Ингрид Нолль - Головы моих возлюбленных
Вилла находилась на берегу Неккара, изысканное расположение явно пахло хорошими деньгами. Но что делать, если собравшиеся предпочитают переводить свои взносы через банк?
Открытку с соболезнованием я подписала словом «Д-р» плюс совершенно неразборчивая подпись. На предполагаемые вопросы Кора собиралась отвечать, выдавая себя за дочь некоего франкфуртского профессора. Мы оделись хоть и не в черное, но все-таки достаточно скромно, неброско, никакого макияжа. Я заплела тонкую косичку и нацепила очки Карло. Кора водрузила на голову темный парик, который матушка ей много лет назад приобрела для карнавала. Парик был с челкой, отчего в вельветовых брюках и синем бархатном пуловере она выглядела совершенно как двенадцатилетка.
– Камуфляж, – солидно пояснила Кора, – термин означает «маскировка» и очень распространен в животном мире.
В помещении морга (публичная часть церемонии должна была тем временем проходить в городе) нам открыла пожилая дама. С видом скромной школьницы, искусственно пришепетывая, Кора произнесла нужные слова. Масонская старушка оказалась туга на ухо, тем не менее она кивнула и хотела взять у меня из рук конверт.

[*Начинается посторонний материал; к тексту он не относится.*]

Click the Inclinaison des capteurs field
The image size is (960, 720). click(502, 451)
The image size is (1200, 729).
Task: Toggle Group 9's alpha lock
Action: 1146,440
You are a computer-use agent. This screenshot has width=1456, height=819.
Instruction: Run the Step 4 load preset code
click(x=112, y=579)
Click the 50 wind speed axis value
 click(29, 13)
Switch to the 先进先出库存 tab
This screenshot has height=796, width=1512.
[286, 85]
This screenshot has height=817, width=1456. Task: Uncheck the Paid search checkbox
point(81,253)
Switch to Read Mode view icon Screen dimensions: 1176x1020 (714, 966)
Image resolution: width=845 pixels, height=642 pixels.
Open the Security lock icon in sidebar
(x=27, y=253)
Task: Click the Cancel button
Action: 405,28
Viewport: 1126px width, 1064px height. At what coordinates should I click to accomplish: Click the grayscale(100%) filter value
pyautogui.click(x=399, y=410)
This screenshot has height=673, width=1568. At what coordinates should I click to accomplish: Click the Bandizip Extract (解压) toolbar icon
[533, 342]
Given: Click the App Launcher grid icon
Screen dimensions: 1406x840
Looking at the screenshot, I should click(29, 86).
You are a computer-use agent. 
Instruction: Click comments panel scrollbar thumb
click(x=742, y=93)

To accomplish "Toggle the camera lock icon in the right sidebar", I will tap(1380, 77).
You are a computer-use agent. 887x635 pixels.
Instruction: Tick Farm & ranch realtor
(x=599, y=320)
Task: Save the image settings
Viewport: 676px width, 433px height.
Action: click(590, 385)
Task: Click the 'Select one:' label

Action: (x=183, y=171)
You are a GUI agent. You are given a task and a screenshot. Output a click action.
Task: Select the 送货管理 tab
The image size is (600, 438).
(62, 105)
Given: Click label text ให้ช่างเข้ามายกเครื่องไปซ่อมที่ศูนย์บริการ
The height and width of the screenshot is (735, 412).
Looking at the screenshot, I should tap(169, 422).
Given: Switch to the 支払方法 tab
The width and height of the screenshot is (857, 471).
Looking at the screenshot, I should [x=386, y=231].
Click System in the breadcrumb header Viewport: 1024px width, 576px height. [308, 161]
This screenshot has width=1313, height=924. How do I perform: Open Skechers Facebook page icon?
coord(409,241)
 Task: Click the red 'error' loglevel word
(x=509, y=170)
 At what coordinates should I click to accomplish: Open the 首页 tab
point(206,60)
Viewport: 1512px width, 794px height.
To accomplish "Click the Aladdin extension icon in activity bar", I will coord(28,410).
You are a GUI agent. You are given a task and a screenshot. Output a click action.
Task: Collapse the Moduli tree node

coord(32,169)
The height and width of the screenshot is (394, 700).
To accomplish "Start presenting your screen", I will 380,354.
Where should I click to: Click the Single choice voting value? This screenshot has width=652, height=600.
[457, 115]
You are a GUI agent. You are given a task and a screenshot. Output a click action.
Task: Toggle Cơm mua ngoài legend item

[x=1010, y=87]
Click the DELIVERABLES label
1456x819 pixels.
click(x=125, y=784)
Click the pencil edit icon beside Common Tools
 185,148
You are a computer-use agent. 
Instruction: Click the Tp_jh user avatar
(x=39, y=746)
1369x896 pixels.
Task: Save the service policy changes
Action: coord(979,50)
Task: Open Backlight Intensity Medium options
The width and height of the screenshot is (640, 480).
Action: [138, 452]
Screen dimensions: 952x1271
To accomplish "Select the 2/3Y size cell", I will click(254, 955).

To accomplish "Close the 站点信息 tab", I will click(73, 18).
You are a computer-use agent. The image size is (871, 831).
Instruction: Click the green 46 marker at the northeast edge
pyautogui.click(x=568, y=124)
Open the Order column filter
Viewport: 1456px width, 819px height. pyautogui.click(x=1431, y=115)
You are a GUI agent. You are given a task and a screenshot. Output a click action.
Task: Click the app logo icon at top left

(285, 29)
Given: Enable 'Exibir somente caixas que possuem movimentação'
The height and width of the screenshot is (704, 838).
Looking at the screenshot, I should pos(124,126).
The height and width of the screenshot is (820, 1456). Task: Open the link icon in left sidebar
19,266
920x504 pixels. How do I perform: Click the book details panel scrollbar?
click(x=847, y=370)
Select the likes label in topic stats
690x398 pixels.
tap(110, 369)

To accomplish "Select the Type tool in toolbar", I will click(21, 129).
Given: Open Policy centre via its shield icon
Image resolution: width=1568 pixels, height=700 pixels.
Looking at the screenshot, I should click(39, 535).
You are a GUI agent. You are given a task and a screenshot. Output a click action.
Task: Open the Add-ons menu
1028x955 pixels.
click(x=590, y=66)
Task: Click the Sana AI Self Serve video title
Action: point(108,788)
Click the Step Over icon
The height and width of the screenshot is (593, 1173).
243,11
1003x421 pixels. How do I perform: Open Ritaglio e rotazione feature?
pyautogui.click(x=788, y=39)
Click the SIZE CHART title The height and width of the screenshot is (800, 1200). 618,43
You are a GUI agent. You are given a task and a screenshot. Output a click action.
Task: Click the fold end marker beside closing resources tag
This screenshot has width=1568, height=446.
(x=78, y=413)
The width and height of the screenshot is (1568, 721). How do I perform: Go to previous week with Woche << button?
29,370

О приглашении войти даже и речи не возникло, и тогда Кора заревела ей на ухо, совершенно забыв, что должна шепелявить, будто мы долго ехали на поезде и теперь хотим пить.
Нас отвели на кухню, и хотя там не валялись на столе конверты с пожертвованиями, зато было полно аппетитных бутербродов. Пока я пила лимонад, Кора с криком «Туалет!» выбежала из кухни. А старушка спросила меня про моих родителей. Я заверила ее, что родителей у меня уже нет, а сама продолжала стакан за стаканом поглощать лимонад. Тут вернулась Кора, подмигнула мне, тоже отхлебнула лимонаду и, не уставая рассыпаться в благодарностях, пожала старушке руку. После чего мы выскочили из кухни.
Я спросила:
– Удалось?
Она кивнула.
Мы нашли кафе в пешеходной зоне, рванули там в туалет, заперлись в кабинке и начали вскрывать конверты. Корнелия заодно прихватила несколько соболезнований. Лично я ожидала, что она возьмет один конверт, ну от силы два, чего потом никто и не заметит. Но их было куда больше, и в первом же лежал чек.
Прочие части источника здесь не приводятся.